NJ MICU to administer P2Y12 inhibitor at point of contact
The Hunterdon Medical Center's Mobile Intensive Care Unit receives approval to add Brilinta to its STEMI patient care protocol
FLEMINGTON, N.J. — Hunterdon Medical Center's Mobile Intensive Care Unit (HMC MICU) adds a P2Y12 inhibitor, Brilinta an antiplatelet drug, to their medication boxes on all their mobile units.
The drug is for patients experiencing an ST-Elevation Myocardial Infarction (STEMI). The addition of Brilinta allows treatment at the point of patient contact and drug effect early in the course of the STEMI.
"Early treatment of a completely blocked artery minimizes the extent of the heart muscle damage and preserves the pumping function of the heart which can help increase survival,” said Martin Hogan, Director of Hunterdon Medical Center's Mobile Intensive Care Unit.
The onset of orally administered Brilinta is about 20 minutes.
“By receiving this medication in the field the rapid ingestion through the GI tract and direct bio-availability to the clot, stands to result in a significantly softer clot," said Hogan.
Based on available scientific evidence and guidelines, HMC MICU chose Brilinta (ticagrelor) as its P2Y12 inhibitor of choice as it extends the reach of the emergency department into the field at the point of first patient contact.

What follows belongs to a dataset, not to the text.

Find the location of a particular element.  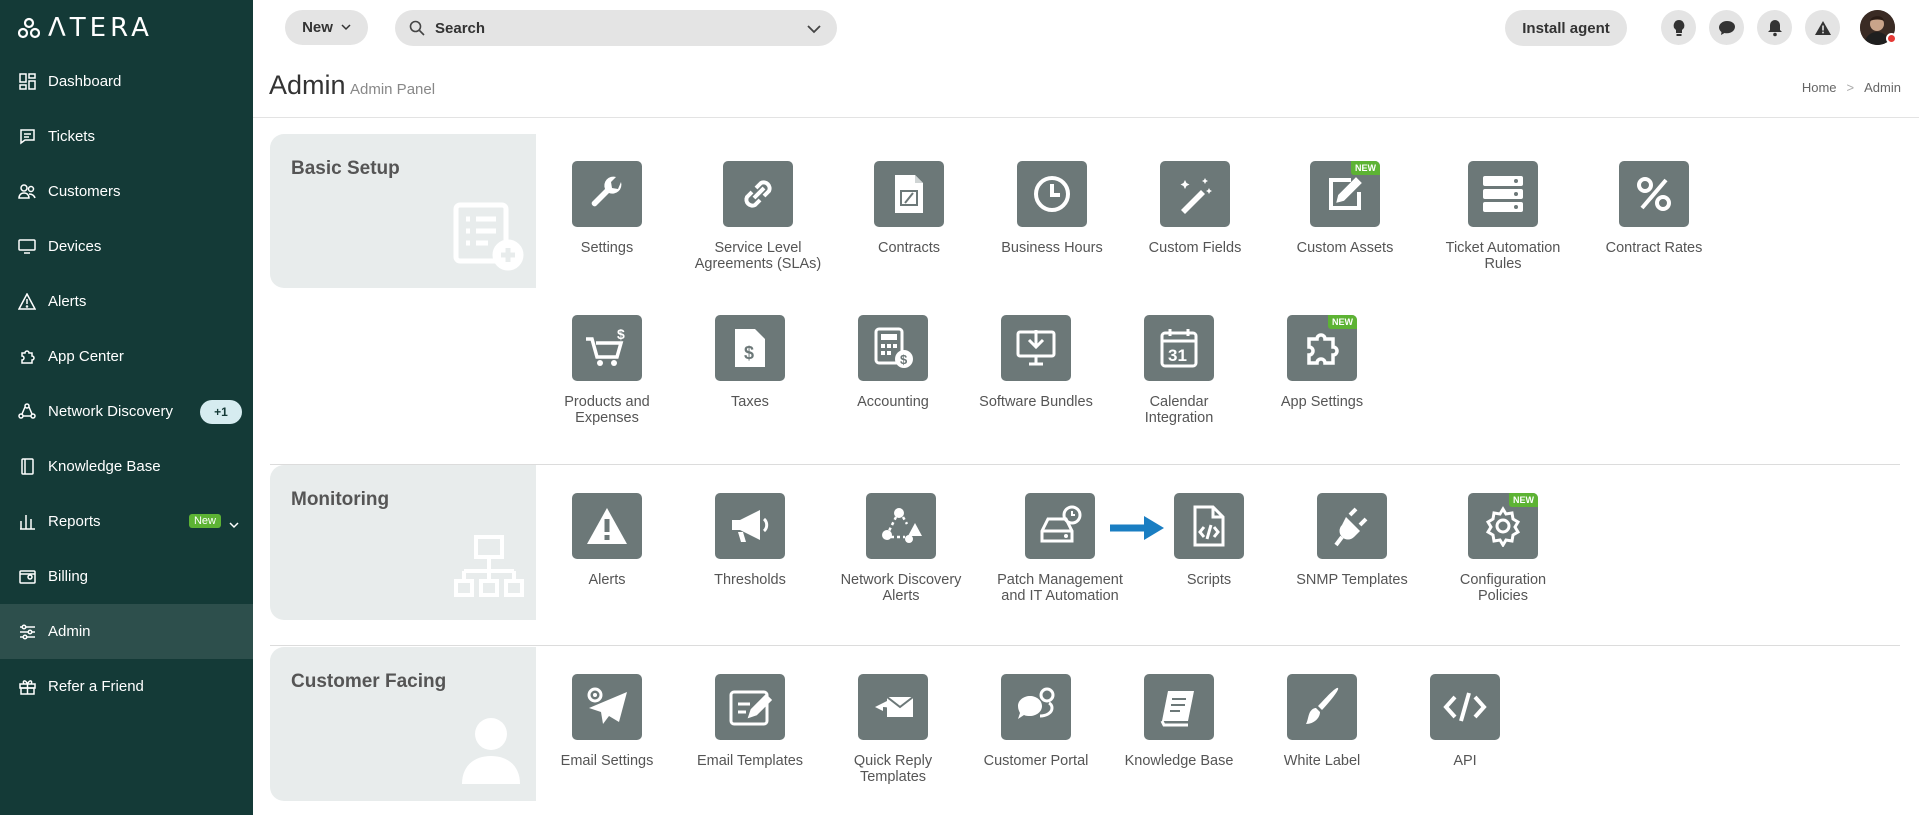

warning-icon is located at coordinates (1822, 28).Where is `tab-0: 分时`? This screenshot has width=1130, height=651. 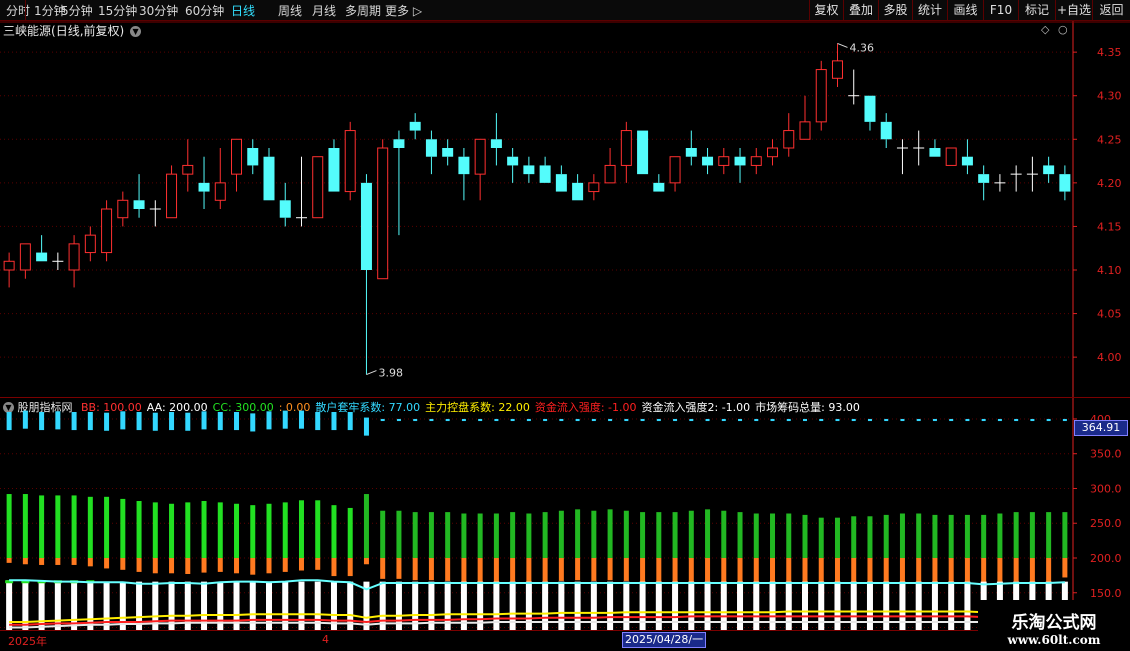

Once the patient arrives to the emergency department and eventually the catheterization lab, the interventional cardiologist can perform emergency angioplasty, which results in a mechanical disruption of the obstruction, thereby allowing delivery and deployment of a stent to maintain the flow through the artery.
The HMC approach to STEMI includes a multi-disciplinary team.
“The MICU is contributing significantly to the process through the early interventions of STEMI recognition, IV's, MONA and now Brilinta,” Hogan said.
It took a collaborative initiative to add P2Y12 inhibitors to the HMC MICU medication formulary, which is approved by the Department of Health. The importance of administering P2Y12 inhibitors in the field as opposed to waiting until the patient arrives at the emergency department was presented to the N.J. Department of Health Mobile Intensive Care Unit Medical Advisory Council (MAC).
“The American College of Cardiology Guidelines are clear on this issue. They state that these drugs are the mainstay of therapy for STEMI patients and should be administered as early as possible after diagnosis,” said Andrey Espinoza, M.D., HMC Interventional Cardiologist. “For us that is at the point of first contact with the patient encountered by the MICU. Why wait 20 or 30 minutes for the patient to arrive in the ED to give the same exact medications?”
The practice of administering Brilinta to patients at the time they are having a heart attack rather than at some point in the future is not revolutionary.
“This practice has been commonplace in Europe and other parts of the world for many years,” Espinoza said. “We are finally catching up.”
The MAC committee endorsed that anti-platelet medications be added to their the optional formulary and the N.J. Department of Health approved and granted this be added to all Mobile Units, throughout NJ.